- _Exercise brief_: When copying the entries below, leave out every picture and keep the rest exact.
(Beginning of Information supplied)
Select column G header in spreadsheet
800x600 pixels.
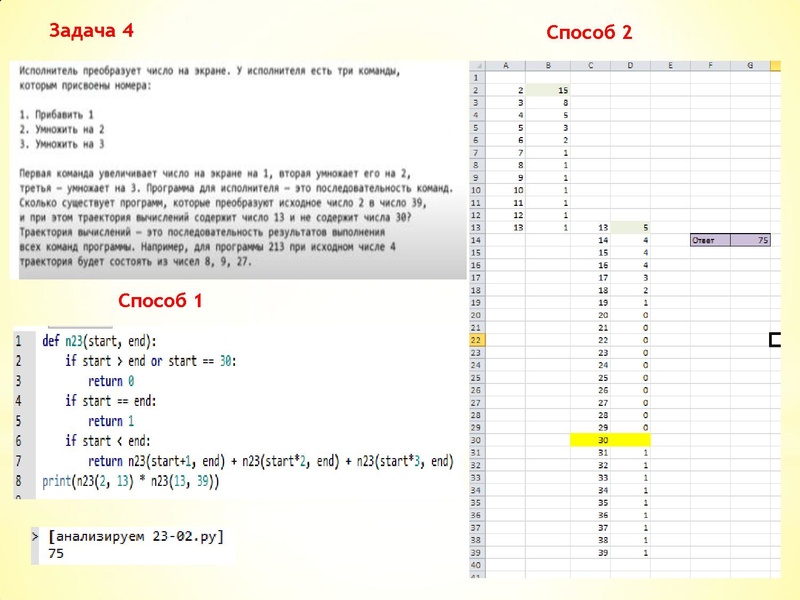click(x=749, y=66)

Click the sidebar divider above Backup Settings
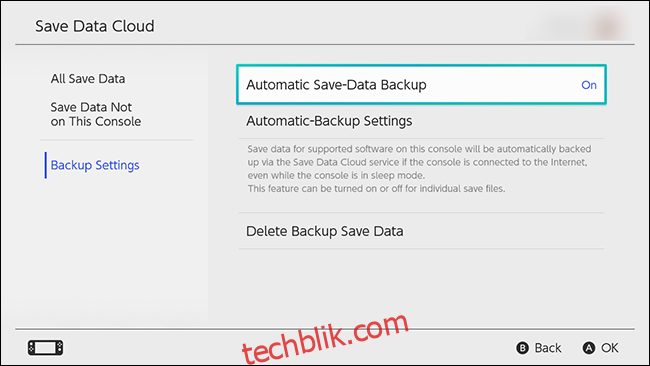(117, 140)
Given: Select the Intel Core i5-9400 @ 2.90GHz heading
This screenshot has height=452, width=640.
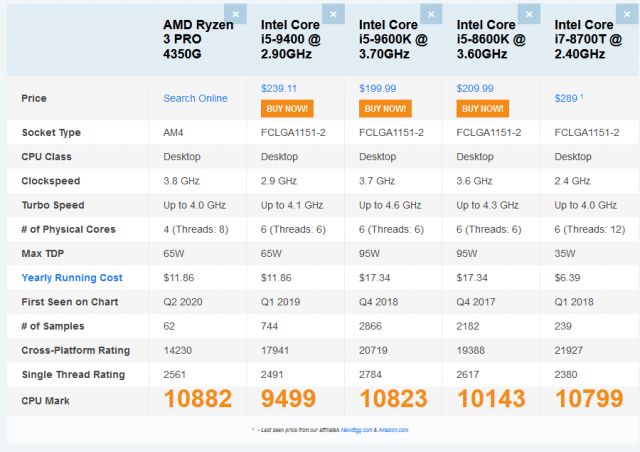Looking at the screenshot, I should (x=294, y=40).
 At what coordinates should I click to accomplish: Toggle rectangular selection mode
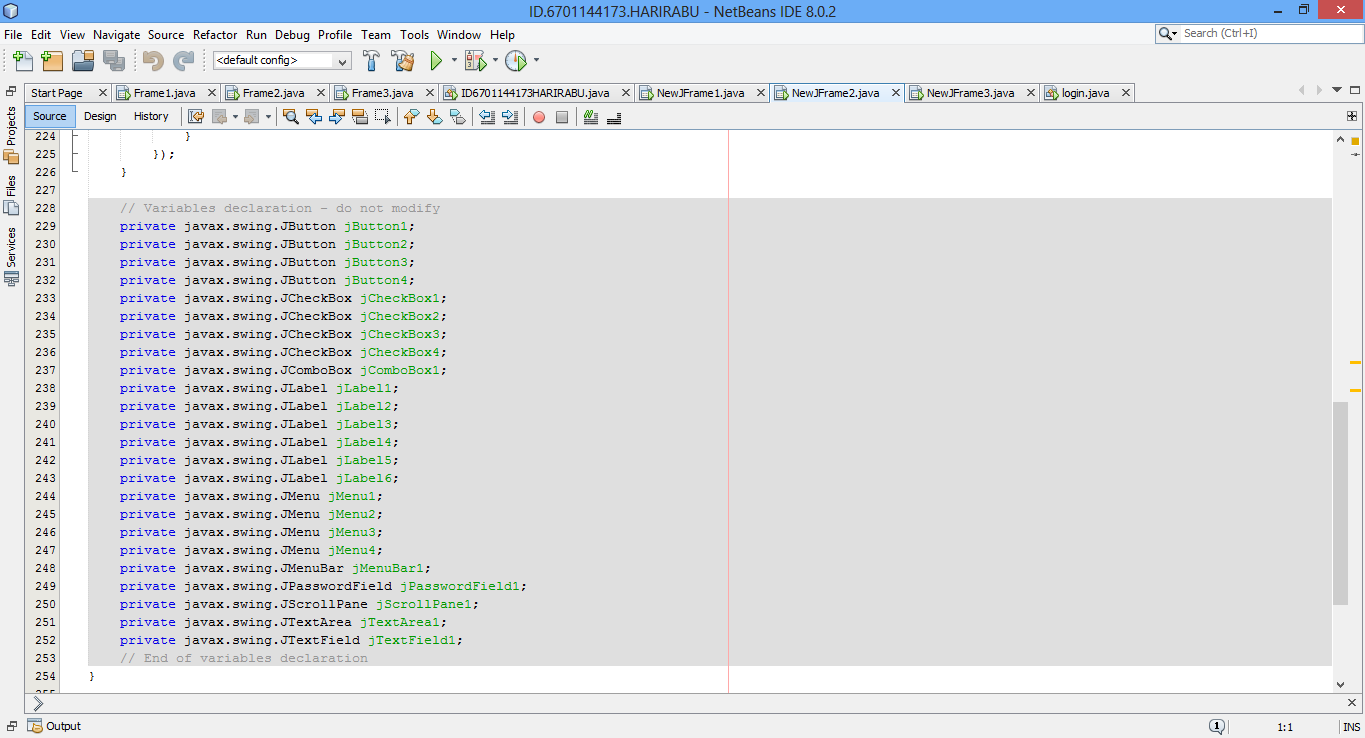383,117
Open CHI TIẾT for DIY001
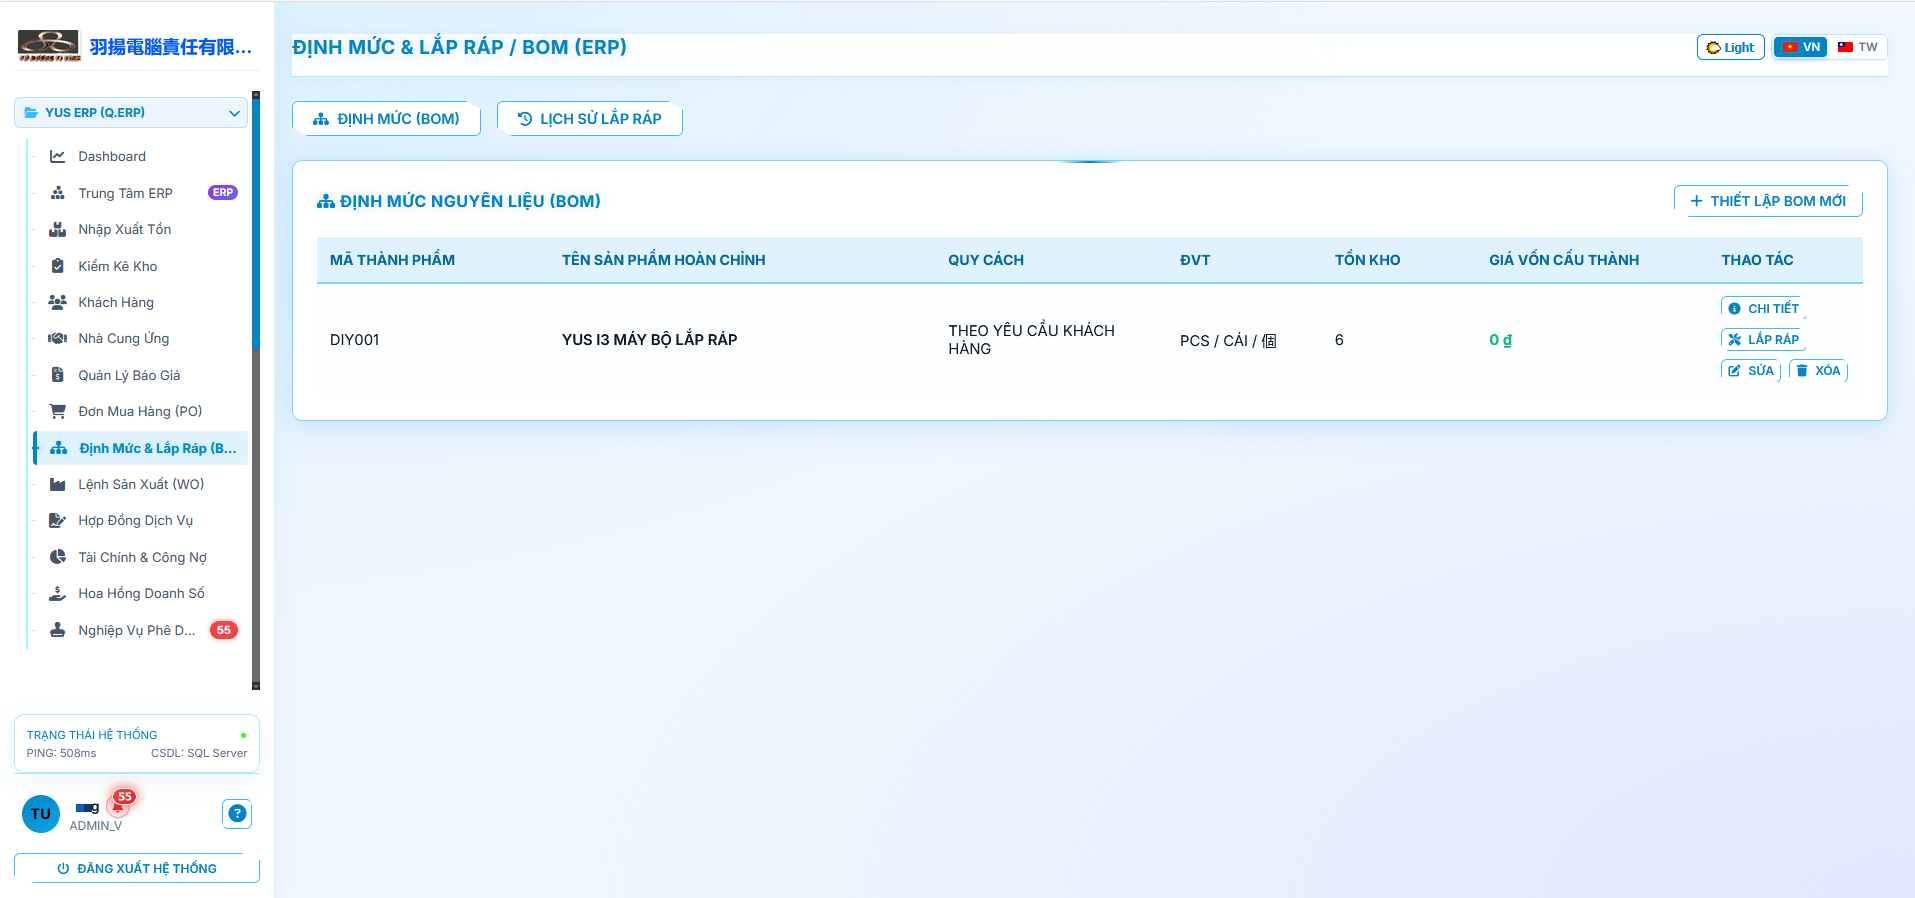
(End of Information supplied)
- _Exercise solution_:
Select column G header in spreadsheet
800x600 pixels.
click(x=749, y=66)

Click the sidebar divider above Backup Settings
(117, 140)
Given: Select the Intel Core i5-9400 @ 2.90GHz heading
This screenshot has height=452, width=640.
Looking at the screenshot, I should (x=294, y=40).
 At what coordinates should I click to accomplish: Toggle rectangular selection mode
383,117
Open CHI TIẾT for DIY001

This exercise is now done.